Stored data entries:
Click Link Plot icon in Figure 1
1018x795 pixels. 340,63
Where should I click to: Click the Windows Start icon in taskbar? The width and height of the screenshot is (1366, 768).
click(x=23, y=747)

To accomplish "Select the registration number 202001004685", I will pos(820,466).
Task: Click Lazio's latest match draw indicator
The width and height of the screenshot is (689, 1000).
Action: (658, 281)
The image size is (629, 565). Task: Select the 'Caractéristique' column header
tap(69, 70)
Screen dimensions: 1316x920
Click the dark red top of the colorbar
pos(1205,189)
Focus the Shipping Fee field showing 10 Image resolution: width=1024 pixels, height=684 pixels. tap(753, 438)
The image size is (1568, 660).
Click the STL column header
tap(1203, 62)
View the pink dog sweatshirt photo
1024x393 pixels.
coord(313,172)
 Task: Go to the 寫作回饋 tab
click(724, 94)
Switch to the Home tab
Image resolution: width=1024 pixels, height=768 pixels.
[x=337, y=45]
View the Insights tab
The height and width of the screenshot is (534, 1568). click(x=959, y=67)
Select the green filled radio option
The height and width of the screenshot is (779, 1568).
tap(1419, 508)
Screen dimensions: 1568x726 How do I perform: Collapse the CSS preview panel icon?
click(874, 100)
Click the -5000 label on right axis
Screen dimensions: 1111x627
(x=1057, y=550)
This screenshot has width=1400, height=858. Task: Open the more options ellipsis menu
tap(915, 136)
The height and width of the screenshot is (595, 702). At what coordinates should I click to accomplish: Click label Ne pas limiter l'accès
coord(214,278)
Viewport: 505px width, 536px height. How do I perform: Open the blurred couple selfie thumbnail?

■ REQUIRED WORK ■
Return the entries above exactly as they appear.

■ EXERCISE RESPONSE ■
Click Link Plot icon in Figure 1
1018x795 pixels. 340,63
Where should I click to: Click the Windows Start icon in taskbar? The width and height of the screenshot is (1366, 768).
click(x=23, y=747)

To accomplish "Select the registration number 202001004685", I will pos(820,466).
Task: Click Lazio's latest match draw indicator
The width and height of the screenshot is (689, 1000).
Action: (658, 281)
The image size is (629, 565). Task: Select the 'Caractéristique' column header
tap(69, 70)
Screen dimensions: 1316x920
Click the dark red top of the colorbar
pos(1205,189)
Focus the Shipping Fee field showing 10 Image resolution: width=1024 pixels, height=684 pixels. tap(753, 438)
The image size is (1568, 660).
Click the STL column header
tap(1203, 62)
View the pink dog sweatshirt photo
1024x393 pixels.
coord(313,172)
 Task: Go to the 寫作回饋 tab
click(724, 94)
Switch to the Home tab
Image resolution: width=1024 pixels, height=768 pixels.
[x=337, y=45]
View the Insights tab
The height and width of the screenshot is (534, 1568). click(x=959, y=67)
Select the green filled radio option
The height and width of the screenshot is (779, 1568).
tap(1419, 508)
Screen dimensions: 1568x726 How do I perform: Collapse the CSS preview panel icon?
click(874, 100)
Click the -5000 label on right axis
Screen dimensions: 1111x627
(x=1057, y=550)
This screenshot has width=1400, height=858. Task: Open the more options ellipsis menu
tap(915, 136)
The height and width of the screenshot is (595, 702). At what coordinates should I click to accomplish: Click label Ne pas limiter l'accès
coord(214,278)
Viewport: 505px width, 536px height. How do I perform: Open the blurred couple selfie thumbnail?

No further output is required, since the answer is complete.